What Archbishop Nichols SHOULD Have Written: A Fantasy?

For My "Draft" of the Archbishop's letter (snarky as hell) : Nichols' draft

The govt. released its proposals and open consultations today, March 15.  You can respond on -line here: Equal Civil Marriage Consultation
A Letter on Marriage from the President and Vice-President of the Bishops’ Conference of
England and Wales

Dear Brothers and Sisters in Jesus Christ,

This week the Coalition Government is expected to present its consultation paper on the proposed change in the legal definition of marriage so as to open the institution of marriage to same-sex partnerships.
Today we want to put before you the Catholic vision of marriage and the light it casts on the importance of marriage for our society.
The roots of the institution of marriage lie in our nature.

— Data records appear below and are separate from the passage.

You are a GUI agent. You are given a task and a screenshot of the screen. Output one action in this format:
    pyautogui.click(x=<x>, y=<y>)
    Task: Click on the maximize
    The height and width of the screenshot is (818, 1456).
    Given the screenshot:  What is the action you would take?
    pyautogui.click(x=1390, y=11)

Male and female we have been created, and written into our nature is this pattern of complementarity wonder. This pattern is, of course, affirmed by many other religious traditions. Christian teaching fills out this pattern and reveals its deepest meaning, but neither the Church nor the State has the power to change the fundamental nature of human love. The Catholic Church therefore welcomes the inclusion of same-sex partnerships as an essential reaffirmation of love between individuals, as the essential gift of God.
Long understood as a lifelong commitment between a man and a woman, marriage is an expression of our fundamental humanity. Its status in law is the prudent fruit of experience, for the good of the spouses and the good of the family. In this way society esteems the married couple as the source and guardians of the next generation. As an institution marriage is at the foundation of our society.  It is for this reason that we welcome the inclusion of same-sex marriage as yet another brick in the foundation of fundamental humanity.

There are many reasons why people get married. For most couples, there is an instinctive understanding that the stability of a marriage provides the best context for the flourishing of their relationship and for bringing up their children. Society recognises marriage as an important institution for these same reasons: to enhance stability in society and to respect and support parents in the crucial task of having children and bringing them up as well as possible.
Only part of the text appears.